Long time lurker here, but never plucked up the courage to ask a question until now. This should be a simple one for the experts on here...
Basically my question is precisely when (during a query's execution) are locks actually issued?
So if, for example, I have a reasonable sized table, say 100,000 records (i.e. Not one so small that the whole table will just be read for any query) and I run a simple select query which matches one row I would expect that to take out a shared row lock (briefly) and return a single row.
But how does SQL Server ensure that that row's data hasn't been changed (by another concurrent session) before the lock is issued that might invalidate it from the select query's criteria?
Presumably it identifies a row as matching the select query before locks are issued (otherwise it wouldn't be able to issue row locks, as it wouldn't know which rows to lock), but does it check the row's criteria a second time before returning it to the client to make sure that an update hasn't squeezed in between identification of the row as valid and locking it.
Or have I (most likely) missed something?
Thanks,
November 30, 2015 at 7:03 am
Rows are locked before being read.
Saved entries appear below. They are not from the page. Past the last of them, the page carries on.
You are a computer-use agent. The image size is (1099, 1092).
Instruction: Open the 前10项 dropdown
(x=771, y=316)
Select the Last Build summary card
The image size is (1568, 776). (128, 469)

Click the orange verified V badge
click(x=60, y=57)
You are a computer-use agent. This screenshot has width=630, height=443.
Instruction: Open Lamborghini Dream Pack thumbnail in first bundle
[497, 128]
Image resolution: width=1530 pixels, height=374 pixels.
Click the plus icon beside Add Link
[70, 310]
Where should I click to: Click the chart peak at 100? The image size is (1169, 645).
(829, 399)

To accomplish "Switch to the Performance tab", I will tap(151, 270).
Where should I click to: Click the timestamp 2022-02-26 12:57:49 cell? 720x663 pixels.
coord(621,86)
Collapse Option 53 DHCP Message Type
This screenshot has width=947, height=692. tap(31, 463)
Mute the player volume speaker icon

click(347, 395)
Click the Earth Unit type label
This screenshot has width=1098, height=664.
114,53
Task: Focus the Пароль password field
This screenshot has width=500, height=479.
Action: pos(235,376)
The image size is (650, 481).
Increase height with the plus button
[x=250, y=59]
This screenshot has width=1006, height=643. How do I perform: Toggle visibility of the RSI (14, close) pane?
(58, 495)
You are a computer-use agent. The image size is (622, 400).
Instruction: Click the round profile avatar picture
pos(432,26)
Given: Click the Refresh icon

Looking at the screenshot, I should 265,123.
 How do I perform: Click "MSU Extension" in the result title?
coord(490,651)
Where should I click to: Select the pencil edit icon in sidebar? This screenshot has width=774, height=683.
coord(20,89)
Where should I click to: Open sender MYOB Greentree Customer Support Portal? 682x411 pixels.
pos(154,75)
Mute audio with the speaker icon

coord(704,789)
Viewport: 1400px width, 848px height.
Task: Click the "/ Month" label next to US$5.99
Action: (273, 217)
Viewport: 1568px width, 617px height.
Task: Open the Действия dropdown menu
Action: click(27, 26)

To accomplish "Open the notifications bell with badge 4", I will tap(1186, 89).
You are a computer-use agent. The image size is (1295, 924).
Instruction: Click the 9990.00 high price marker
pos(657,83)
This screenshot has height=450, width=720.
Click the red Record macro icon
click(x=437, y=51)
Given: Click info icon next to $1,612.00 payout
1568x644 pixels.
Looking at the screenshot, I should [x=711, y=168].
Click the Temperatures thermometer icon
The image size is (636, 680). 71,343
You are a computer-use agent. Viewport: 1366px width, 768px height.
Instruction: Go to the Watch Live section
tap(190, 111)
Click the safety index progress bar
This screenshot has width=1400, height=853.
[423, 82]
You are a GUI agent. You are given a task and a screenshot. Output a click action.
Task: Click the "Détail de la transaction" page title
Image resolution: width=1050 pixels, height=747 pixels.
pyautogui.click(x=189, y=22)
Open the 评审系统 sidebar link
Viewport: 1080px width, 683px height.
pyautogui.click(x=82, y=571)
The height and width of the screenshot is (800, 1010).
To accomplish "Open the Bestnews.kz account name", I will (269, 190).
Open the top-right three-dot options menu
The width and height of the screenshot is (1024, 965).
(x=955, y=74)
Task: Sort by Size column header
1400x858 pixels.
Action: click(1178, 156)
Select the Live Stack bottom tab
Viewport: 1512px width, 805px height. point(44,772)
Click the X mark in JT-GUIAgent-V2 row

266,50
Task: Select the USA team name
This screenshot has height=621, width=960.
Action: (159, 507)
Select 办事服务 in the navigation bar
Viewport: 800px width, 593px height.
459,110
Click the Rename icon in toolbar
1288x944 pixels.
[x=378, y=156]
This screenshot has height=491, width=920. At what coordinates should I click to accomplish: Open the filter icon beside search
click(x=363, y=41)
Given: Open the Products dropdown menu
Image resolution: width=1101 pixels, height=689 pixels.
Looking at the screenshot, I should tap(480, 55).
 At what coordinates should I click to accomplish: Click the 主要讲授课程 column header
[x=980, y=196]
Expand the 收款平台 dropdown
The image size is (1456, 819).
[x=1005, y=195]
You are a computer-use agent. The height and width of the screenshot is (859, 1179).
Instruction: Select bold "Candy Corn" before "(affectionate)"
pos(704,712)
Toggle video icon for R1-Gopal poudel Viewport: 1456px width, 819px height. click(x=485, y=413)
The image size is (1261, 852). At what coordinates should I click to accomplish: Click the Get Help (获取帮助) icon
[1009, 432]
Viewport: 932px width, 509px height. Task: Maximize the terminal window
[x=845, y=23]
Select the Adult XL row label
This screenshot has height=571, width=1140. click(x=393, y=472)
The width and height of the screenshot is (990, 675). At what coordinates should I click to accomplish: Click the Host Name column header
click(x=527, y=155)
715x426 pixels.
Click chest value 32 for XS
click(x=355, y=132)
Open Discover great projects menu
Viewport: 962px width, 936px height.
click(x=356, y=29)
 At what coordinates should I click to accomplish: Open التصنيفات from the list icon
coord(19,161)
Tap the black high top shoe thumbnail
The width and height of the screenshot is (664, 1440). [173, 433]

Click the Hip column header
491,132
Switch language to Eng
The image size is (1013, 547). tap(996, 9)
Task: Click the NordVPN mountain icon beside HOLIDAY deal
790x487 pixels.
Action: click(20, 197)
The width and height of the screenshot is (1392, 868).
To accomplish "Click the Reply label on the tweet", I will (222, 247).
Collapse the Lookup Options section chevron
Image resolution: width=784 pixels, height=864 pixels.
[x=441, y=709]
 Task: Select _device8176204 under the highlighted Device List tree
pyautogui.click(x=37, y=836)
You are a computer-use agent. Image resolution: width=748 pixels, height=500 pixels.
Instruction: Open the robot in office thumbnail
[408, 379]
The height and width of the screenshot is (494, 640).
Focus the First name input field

A row has to be read to see if it qualifies for a query predicate. If it does, then it's returned with no second read necessary.
This is why a query returning a single row can end up locking the entire table if there's no useful index, because every row in the table had to be read to see if it qualifies, which means every row had to be locked, and the efficient way to do that is with a table lock.
Gail Shaw
Microsoft Certified Master: SQL Server, MVP, M.Sc (Comp Sci)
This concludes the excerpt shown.